Dans un précédent ouvrage, La crise des banlieues, j’avais abordé cette question. Si l’on s’en tient à la définition stricte du ghetto, à savoir une communauté culturelle homogène regroupée dans une zone bien définie, ce qualificatif ne s’applique pas. En revanche, si l’on retient seulement le critère d’homogénéité économique, certaines parties du parc HLM peuvent, en effet, être considérées comme des ghettos. Sur les 750 ZUS, environ 25 % sont dans une situation dramatique de très grande pauvreté. On n’est pas dans une situation à l’américaine avec un abandon par les services publics, mais quand même…
La mixité sociale est d’abord une question d’échelle. Le point de vue est très différent si l’on prend comme périmètre l’immeuble, le quartier où encore la commune. Par ailleurs, il faut prendre en compte la tendance forte des familles de même nationalité ou culture à se regrouper entre elles. Pour quelles raisons des migrants et des demandeurs d’asile ne veulent-ils pas aller vivre dans des communes de la campagne française qui pourraient les accueillir ? Parce qu’ils se trouveraient coupés de leur communauté, et cela peut se comprendre. Cette force d’agrégation se manifeste aussi dans les HLM, et les gestionnaires doivent gérer ce phénomène avec finesse afin d’éviter que se constituent des minighettos par nationalités ou par cultures.
Ce mouvement de paupérisation ne date pas d’aujourd’hui. C’est la loi « Besson », en 1988, qui a changé les modalités d’attribution des logements sociaux.
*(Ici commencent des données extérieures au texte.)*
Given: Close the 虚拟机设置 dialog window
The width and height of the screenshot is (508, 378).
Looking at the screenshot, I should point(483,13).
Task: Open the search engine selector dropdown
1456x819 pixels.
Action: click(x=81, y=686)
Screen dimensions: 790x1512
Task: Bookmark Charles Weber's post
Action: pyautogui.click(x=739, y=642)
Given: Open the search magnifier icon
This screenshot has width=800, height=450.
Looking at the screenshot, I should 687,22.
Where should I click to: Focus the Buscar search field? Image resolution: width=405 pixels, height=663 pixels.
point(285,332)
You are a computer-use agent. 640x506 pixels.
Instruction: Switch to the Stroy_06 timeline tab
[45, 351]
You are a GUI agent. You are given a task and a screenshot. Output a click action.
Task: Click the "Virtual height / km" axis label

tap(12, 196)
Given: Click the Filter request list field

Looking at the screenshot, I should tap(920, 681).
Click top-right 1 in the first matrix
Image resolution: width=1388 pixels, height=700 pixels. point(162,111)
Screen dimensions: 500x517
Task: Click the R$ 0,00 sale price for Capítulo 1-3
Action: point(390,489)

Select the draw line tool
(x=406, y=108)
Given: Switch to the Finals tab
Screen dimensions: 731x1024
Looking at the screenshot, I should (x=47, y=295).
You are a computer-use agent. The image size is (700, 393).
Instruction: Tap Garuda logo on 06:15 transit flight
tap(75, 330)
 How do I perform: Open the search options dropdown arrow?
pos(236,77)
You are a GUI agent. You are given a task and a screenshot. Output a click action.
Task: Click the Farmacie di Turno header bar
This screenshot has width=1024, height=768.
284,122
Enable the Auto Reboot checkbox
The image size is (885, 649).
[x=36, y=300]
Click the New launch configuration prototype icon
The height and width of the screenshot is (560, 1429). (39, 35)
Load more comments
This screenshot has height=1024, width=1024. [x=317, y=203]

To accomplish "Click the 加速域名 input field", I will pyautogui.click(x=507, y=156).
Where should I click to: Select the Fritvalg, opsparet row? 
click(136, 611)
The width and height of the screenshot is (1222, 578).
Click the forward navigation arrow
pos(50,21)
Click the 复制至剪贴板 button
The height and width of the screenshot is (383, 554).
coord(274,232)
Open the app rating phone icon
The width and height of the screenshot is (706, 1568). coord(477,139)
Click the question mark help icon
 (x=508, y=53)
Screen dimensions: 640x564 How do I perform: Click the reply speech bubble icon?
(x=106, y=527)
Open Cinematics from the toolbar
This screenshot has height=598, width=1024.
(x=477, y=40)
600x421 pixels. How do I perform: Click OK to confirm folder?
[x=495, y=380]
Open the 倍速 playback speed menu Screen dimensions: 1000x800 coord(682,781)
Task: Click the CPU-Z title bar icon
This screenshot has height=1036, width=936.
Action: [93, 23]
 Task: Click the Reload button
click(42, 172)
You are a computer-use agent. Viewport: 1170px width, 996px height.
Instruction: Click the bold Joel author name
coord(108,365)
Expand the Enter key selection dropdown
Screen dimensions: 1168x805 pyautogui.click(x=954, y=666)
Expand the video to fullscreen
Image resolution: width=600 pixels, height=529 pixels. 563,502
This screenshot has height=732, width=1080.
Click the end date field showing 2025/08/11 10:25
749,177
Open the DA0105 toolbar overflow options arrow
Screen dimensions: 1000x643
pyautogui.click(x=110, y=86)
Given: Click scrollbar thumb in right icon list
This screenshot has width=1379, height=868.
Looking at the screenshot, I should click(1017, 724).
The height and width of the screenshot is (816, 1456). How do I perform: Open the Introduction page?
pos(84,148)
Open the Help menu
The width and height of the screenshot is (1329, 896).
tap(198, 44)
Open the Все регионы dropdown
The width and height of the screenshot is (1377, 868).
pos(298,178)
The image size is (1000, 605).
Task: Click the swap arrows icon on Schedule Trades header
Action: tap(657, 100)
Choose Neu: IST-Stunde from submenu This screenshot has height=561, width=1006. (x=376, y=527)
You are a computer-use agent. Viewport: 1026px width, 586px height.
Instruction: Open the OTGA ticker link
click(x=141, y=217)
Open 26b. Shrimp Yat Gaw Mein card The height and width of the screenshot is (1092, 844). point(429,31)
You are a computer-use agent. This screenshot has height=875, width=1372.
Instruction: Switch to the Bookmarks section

Avant, pour accéder au logement social, il fallait avant tout disposer d’un revenu du travail. Depuis, la situation de pauvreté des familles est devenue le principal critère d’attribution. Et cette tendance s’accélère, notamment avec le mouvement migratoire, car il faut bien trouver des hébergements pour tous ceux qui arrivent en France. Les organismes HLM sont ainsi pris dans une tension énorme entre la nécessité d’héberger les plus pauvres et celle de favoriser la mixité sociale. Toute la difficulté consiste à freiner l’arrivée trop massive de populations pauvres dans les HLM et à attirer, autant que possible, des familles de la classe moyenne. Pour cela, il faut cibler notamment les jeunes, en leur proposant des logements de qualité dans des quartiers urbains. Ce qui est loin d’être facile, car on ne décrète pas la mixité sociale.
Propos recueillis par Jérôme Vachon
Professeur de sociologie à l’université de Lorraine, Jean-Marc Stébé est membre du Laboratoire lorrain de sciences sociales (2L2S). Avec Hervé Marchal et Marc Bertier, il publie Idées reçues sur le logement social (Ed. Le Cavalier bleu, 2016). Il est également l’auteur, avec le sociologue Hervé Marchal, de l’ouvrage Les lieux des banlieues (Ed. Le Cavalier bleu, 2012)(1).